Par ailleurs, l’UNICEF plaide, auprès du gouvernement tchadien, pour une intégration de l’approche psychosociale aux programmes de nutrition. "Au cours des deux premières années de la vie, les manques nutritionnels et psychosociaux vont affecter le potentiel à la fois intellectuel et physique de l’individu. Ils peuvent aussi être la cause d’un handicap ressenti tout au long de la vie. De plus, de nombreuses mères (ou autres tuteurs) entretiennent difficilement un lien maternel fort en raison de leur propre santé mentale et physique, elle-même affectée en période de crise alimentaire", soutient Mme Ferreiro.

Une évaluation réalisée par l’UNICEF en février et mars 2012 dans les régions du Kanem et Guéra, a relevé un manque des composantes d’intervention psychosociale dans la réhabilitation de l’enfant et de la mère en situation de malnutrition aigüe et sévère ainsi qu’une faiblesse du secteur de support psychosocial au niveau national pour les interventions de protection.

L’évaluation de l’UNICEF recommande l’introduction de la prise en charge psychosociale à travers la Stimulation Emotionnelle par un ensemble des techniques telles que: les massages des nourrissons, le coaching filial positif, le jeu thérapeutique, le sport éducationnel, la discipline parentale positive. "Il s’agit ici d’une série de techniques pratiques que l’agent de santé ou les volontaires apprennent aux mères pour les engager dans la récupération de leurs enfants", précise la chargée de la Communication stratégique à l’ UNICEF Tchad.

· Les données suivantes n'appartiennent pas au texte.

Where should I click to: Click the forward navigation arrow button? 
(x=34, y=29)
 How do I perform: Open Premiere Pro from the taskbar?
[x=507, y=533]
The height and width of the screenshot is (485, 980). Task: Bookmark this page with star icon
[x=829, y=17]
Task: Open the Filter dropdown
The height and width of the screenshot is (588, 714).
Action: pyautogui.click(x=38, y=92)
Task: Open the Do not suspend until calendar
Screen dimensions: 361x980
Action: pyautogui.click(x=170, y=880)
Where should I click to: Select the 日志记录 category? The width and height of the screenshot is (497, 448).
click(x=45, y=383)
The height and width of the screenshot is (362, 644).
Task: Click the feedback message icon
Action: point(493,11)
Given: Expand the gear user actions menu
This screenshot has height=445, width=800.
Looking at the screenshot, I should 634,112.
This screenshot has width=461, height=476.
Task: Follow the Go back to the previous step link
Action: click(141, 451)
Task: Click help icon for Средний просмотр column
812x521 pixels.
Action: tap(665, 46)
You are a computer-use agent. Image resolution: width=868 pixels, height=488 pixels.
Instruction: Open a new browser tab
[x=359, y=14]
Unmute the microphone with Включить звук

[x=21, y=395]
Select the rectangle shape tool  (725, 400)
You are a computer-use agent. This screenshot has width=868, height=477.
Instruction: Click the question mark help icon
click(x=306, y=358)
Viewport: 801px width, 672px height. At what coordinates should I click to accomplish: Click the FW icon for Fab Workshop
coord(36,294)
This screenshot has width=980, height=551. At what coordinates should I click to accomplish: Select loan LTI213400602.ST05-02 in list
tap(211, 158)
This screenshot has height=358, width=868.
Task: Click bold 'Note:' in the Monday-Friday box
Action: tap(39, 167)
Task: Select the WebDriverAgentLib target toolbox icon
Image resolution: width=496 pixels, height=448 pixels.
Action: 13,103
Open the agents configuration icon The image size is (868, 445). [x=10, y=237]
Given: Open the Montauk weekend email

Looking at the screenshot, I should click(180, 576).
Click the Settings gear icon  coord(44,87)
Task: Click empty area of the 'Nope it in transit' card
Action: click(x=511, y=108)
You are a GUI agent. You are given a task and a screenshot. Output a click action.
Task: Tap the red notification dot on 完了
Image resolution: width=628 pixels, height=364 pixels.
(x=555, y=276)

Le Protocole National de Prise en Charge de la Malnutrition aiguë au Tchad (paraphé en mars 2011) reprend bien cette obligation en soulignant la forte désirabilité de l’introduction des techniques de récupération émotionnelle lors de la prise en charge des enfants au niveau des centres nutritionnels. Avec l’appui du Bureau régional UNICEF Afrique centrale et de l’Ouest et UNICEF Tchad, un atelier de renforcement des capacités en prise en charge psychosociale des enfants souffrant de malnutrition aiguë a été organisé par le ministère de l’Action Sociale début juillet 2012 à N’Djaména.

30 personnes des secteurs de la santé, de la nutrition et du travail social ont reçu d’un expert recruté par le Bureau régional de l’UNICEF (basé à Dakar), des compétences spécifiques de formateur et de coach sur le soutien psychosocial des enfants souffrant de malnutrition et leur mères (ou gardiens) et sur l’utilisation de boîte à outils sur les Premiers soins psychosociaux.

"Les personnes formées auront à leur tour la responsabilité d’assurer le renforcement des capacités d’acteurs travaillant dans les centres nutritionnels mais aussi, notamment, de lancer la stratégie dans leur région et d’intégrer la prise en charge émotionnelle tant que complément à la prise en charge nutritionnelle dans les centres nutritionnels", conclut Mme Ferreiro.